At least 23 people were killed when a tornado tore through the southern US state of Mississippi, ripping off roofs, damaging cars and destroying entire neighborhoods.
A powerful storm system, accompanied by thunderstorms and driving rain, cut a path of more than 100 miles (60 kilometers) across Mississippi late Friday, slamming several towns along the way.
The state emergency management agency said Saturday that at least four people were missing and dozens more were injured, while tens of thousands of people in Mississippi, Alabama and Tennessee were without power.

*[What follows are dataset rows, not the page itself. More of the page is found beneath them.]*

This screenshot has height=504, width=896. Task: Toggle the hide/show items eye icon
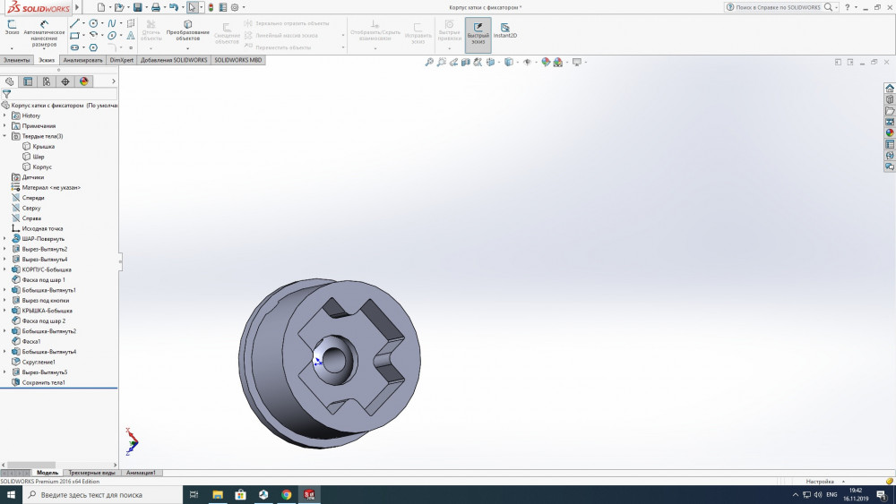(527, 63)
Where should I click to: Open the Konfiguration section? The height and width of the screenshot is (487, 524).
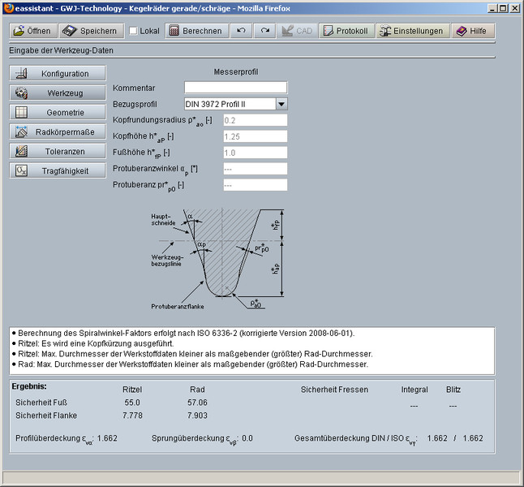[58, 73]
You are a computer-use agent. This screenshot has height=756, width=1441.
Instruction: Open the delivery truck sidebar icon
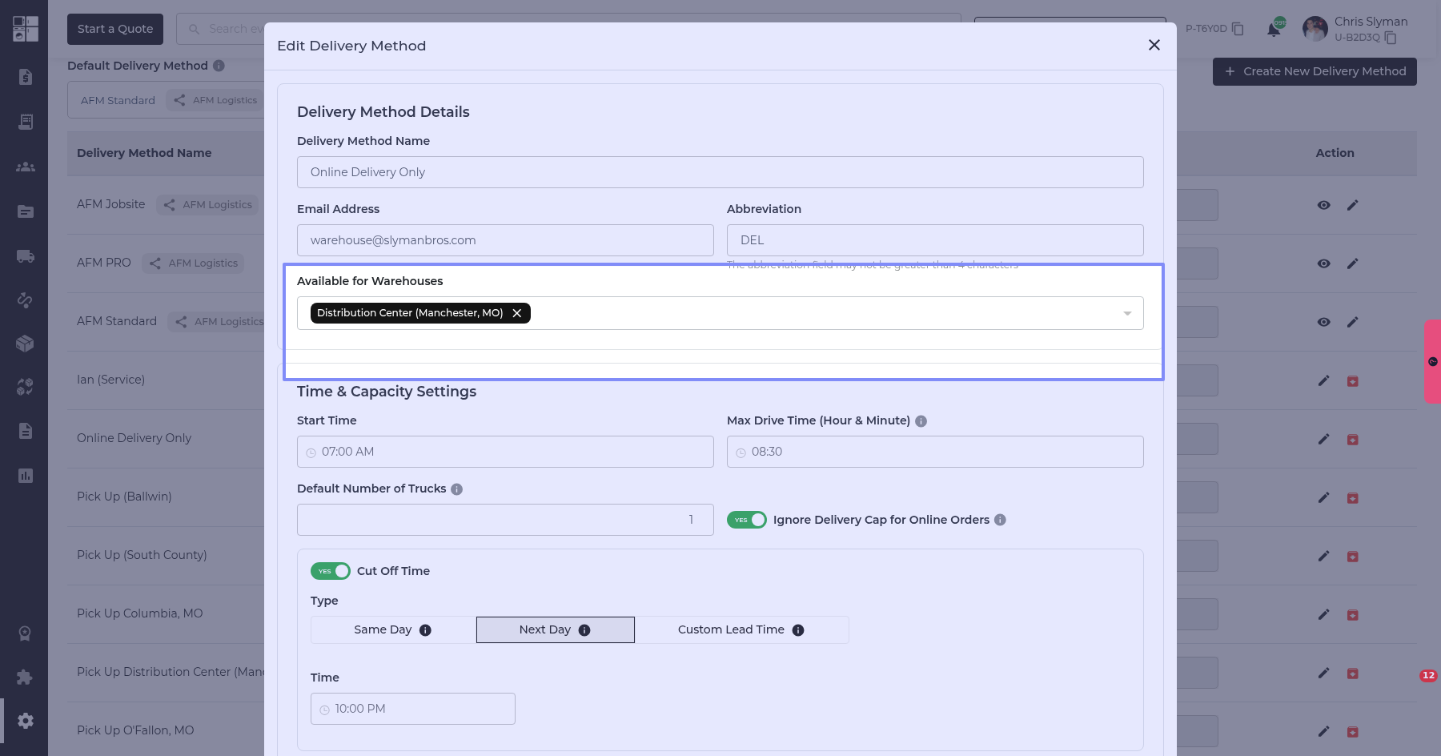[x=26, y=256]
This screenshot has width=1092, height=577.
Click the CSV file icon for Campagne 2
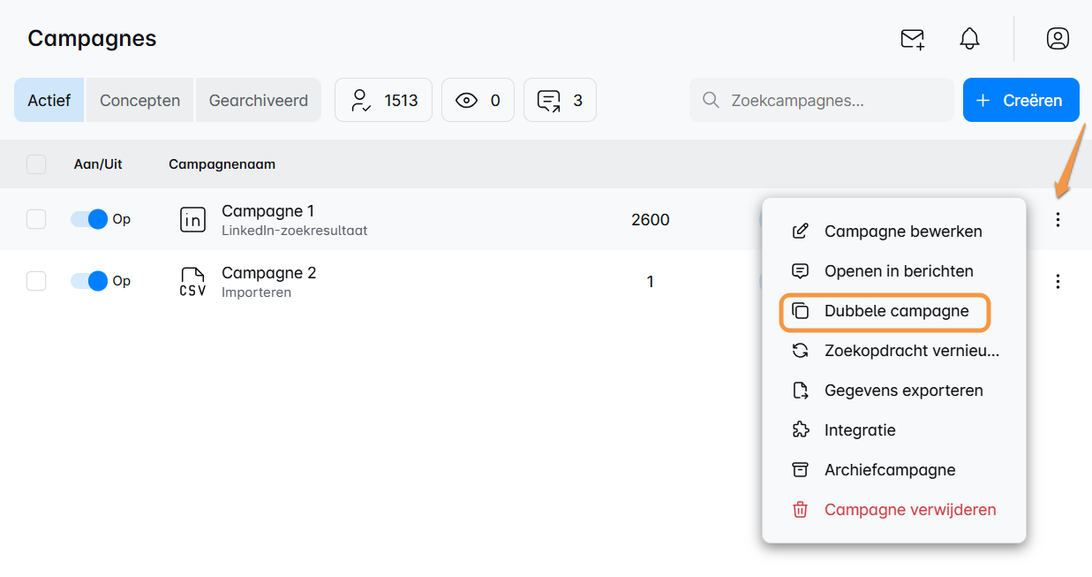coord(192,282)
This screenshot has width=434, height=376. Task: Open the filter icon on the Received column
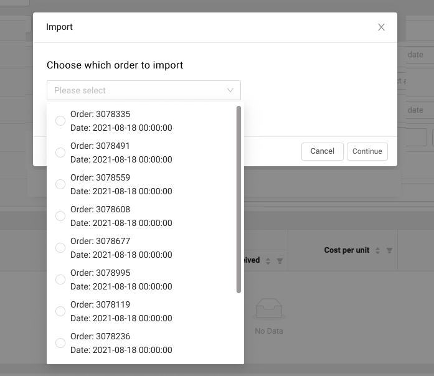tap(280, 261)
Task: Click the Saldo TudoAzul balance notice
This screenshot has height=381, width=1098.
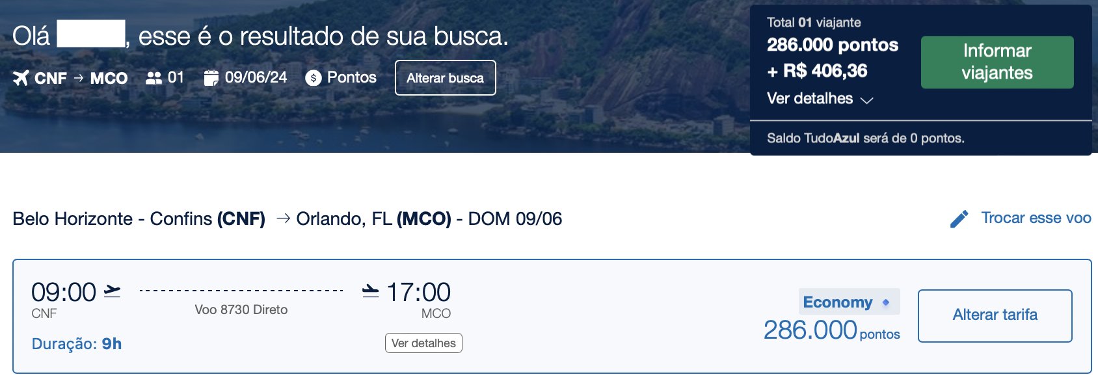Action: [x=866, y=138]
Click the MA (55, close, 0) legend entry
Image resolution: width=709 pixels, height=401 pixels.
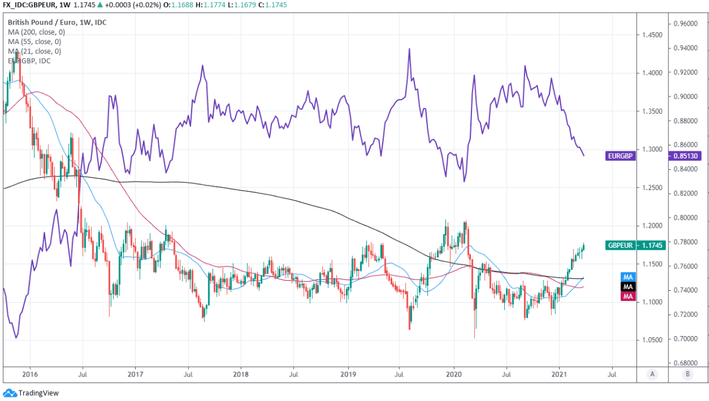[35, 42]
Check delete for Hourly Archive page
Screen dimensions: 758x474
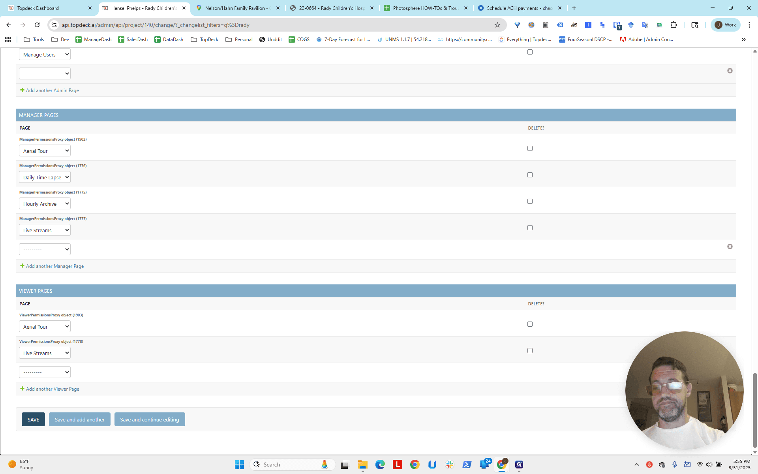(x=530, y=201)
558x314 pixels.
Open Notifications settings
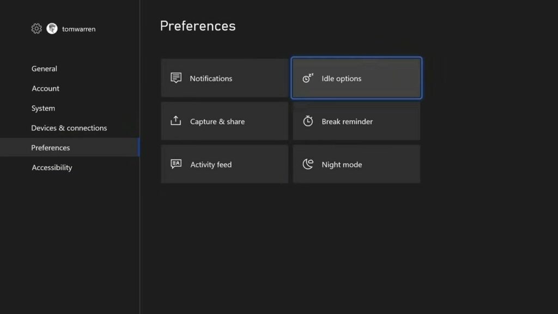224,78
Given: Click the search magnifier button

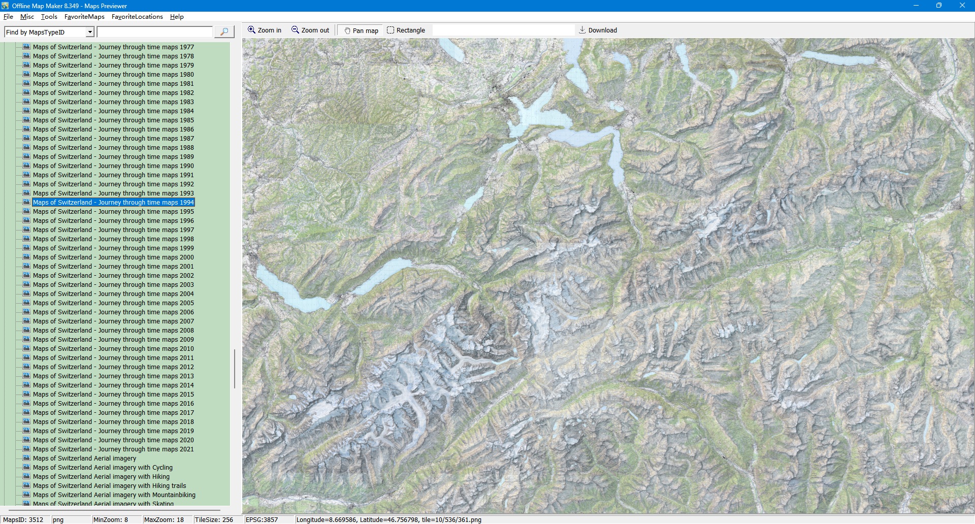Looking at the screenshot, I should pos(224,32).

In Rolling Fork, home to less than 2,000 people, entire rows of houses and buildings were demolished, leaving only scattered debris. Cars were overturned, fences were torn down and trees were uprooted, television footage showed.
Patricia Perkins, who works at a hardware store in the town, told AFP that “everything was basically wiped out.”
Resident Shanta Howard explained to local TV how residents had to help remove the dead from the wreckage.
“It’s worse than I thought. All the businesses on Highway 61 are gone,” Ricky Cox, whose seed supply store was destroyed, told AFP, saying two friends were killed when their houses were destroyed.
A search and rescue operation was conducted in Sharkey county, home of Rolling Fork – located about 70 miles northwest of the state capital of Jackson and neighboring counties.
Officials warned that the death toll could rise from 23.
“The loss will be felt in these cities forever,” state Governor Tate Reeves said on Twitter. “Please pray for God’s hand to overcome all those who have lost family and friends.”
President Joe Biden called the images from Mississippi “heartbreaking” and vowed to put federal resources at the state’s disposal.
“We will do everything we can to help. We will be there for a long time,” he said in a statement.
‘Always cry’ for help
Storm chaser Aaron Rigsby told AFP he arrived in Rolling Fork right after the storm, when it was raining heavily and “the lightning was still around.”
“When I got there, there were only voices screaming for help from people who were trapped,” he said, adding that residents helped free some people from damaged houses.
The National Weather Service issued a rare tornado emergency for Rolling Fork and surrounding areas at 9:00 a.m. Friday, warning people to seek shelter from life-threatening conditions and forecast golf ball-sized hail.
The tornado watch expires in the early hours of Saturday, meteorologists said. More thunderstorms are expected, but not expected to be severe.
In Alabama, one person died after being trapped when a trailer overturned in severe weather, the sheriff’s office in Morgan County said on Twitter.
The NWS warned residents that while cleanup operations continue, “dangers remain even as the storm continues to advance.”
Malary White, spokeswoman for the Mississippi Emergency Management Agency, said officials will assess the damage Saturday.
“Our top priority right now, especially for local first responders, is life safety and accounting for the public and making sure they’re safe,” he told CBS News affiliate WJTV.
“My city is gone,” Rolling Fork Mayor Eldridge Walker told CNN. “Devastation – when I look from left to right, that’s all I see.
“Many families are hurting. This community is in a situation we never expected.
“A broken house can be changed but it cannot change a life.”
Tornadoes, a weather phenomenon that is difficult to predict, are relatively common in the United States, especially in the central and southern parts of the country.
In January, a series of devastating twisters, all on the same day, left several dead in Alabama and Georgia.